The Saar basin in the upper waters is highly industrialized. The manufacturing areas lie near the source, a fact which is uncommon in the case of most rivers. The lower waters, as they approach their junction with the Mosel near Trier, flow through a hilly and beautiful country purely agricultural in character. Saargemünd, Saarbrücken, Saarlouis are all manufacturing and colliery centers. Saarbrücken itself, a dirty, unattractive town of one hundred thousand inhabitants, is the centre of the coal area, which before the war had an annual output of eleven million tons. Crossing the hills from Trier and journeying up stream to Saarbrücken, all the grimy apparatus of mines, furnaces, slag heaps, etc., make their appearance from Saarlouis onwards. Even so, the small collieries, towns, and villages compared favorably with our own. They are not overcrowded, and open spaces, fields, and even orchards are to be found breaking up the sordid paraphernalia of dumps and pitheads. The natural features of the river valley are beautiful, and even on the upper waters have not been wholly destroyed. Woods are preserved at many points. Here, as elsewhere in Germany, industrial life has not been allowed to get thoroughly out of hand.
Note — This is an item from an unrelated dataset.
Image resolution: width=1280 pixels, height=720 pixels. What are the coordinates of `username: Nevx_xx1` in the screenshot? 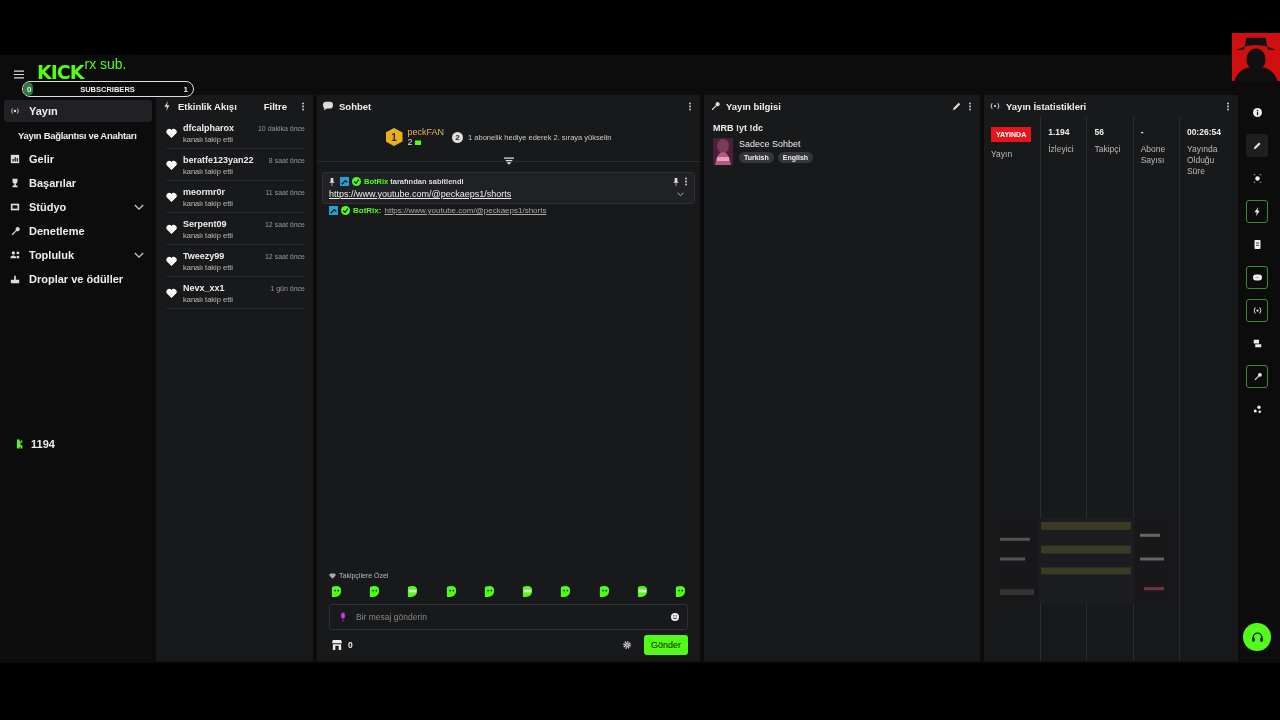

One feature at least of the Saar valley impressed us painfully as we motored back to Trier—the miserable condition of the children and the appalling proportion of bandy legs. As I have said elsewhere, the effects of underfeeding during the war are distributed very unevenly throughout Germany. Some districts seem to have suffered little or none at all. Not so the Saar, where, judging by that unfailing test, the children, the population must have gone through very hard times. I heard of an innocent inquiry of an English child made in the Saar area: “Mother, why do the children’s feet here turn in the wrong way?” In the answer to that question lies the tragedy which has overtaken the child life of our enemies.